Kai tersenyum. "Aku juga. Tanpa Aether, kita mungkin tidak akan pernah bertemu."
"Tapi, yang lebih penting," lanjut Anya, "kita memilih untuk tetap bersama. Kita memilih untuk saling mencintai."
Kai mengeratkan pelukannya. "Itulah yang terpenting."
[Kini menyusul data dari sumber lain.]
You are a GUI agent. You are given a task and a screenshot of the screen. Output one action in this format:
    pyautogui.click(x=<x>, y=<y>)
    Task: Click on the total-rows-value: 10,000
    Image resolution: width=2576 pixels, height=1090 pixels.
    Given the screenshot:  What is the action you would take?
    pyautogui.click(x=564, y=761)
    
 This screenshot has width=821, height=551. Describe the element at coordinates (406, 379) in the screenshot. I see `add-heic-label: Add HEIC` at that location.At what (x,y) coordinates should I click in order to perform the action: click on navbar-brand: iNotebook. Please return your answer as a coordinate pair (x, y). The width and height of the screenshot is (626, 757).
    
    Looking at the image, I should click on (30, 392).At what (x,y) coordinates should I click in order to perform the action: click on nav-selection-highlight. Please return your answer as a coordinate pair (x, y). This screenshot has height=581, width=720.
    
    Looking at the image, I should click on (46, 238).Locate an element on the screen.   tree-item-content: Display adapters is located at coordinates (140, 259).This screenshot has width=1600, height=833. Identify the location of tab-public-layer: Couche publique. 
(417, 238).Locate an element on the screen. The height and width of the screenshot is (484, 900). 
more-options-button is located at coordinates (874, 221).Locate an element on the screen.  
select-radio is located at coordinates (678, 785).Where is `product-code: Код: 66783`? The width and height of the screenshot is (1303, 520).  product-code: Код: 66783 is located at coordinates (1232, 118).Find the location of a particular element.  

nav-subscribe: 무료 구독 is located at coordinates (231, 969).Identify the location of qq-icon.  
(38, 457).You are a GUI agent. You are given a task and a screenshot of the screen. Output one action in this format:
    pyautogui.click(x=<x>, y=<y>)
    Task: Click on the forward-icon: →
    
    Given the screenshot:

Anya memandang ke langit malam yang bertabur bintang. Dia menyadari bahwa cinta, terlepas dari bagaimana ia ditemukan, selalu merupakan pilihan. Pilihan untuk membuka hati, untuk menerima kelemahan, dan untuk tumbuh bersama. Dan dalam pilihan itu, Anya telah menemukan kebahagiaan yang sejati. Aether mungkin telah mempertemukan mereka, tetapi cinta merekalah yang akan membawa mereka lebih jauh dari yang mereka bayangkan. Dan di sanalah, di tengah gemerlap kota dan kehangatan pelukan Kai, Anya menemukan bahwa kecerdasan emosional buatan mungkin telah membantunya menemukan cinta, tetapi kecerdasan emosional manusialah yang akan memeliharanya selamanya.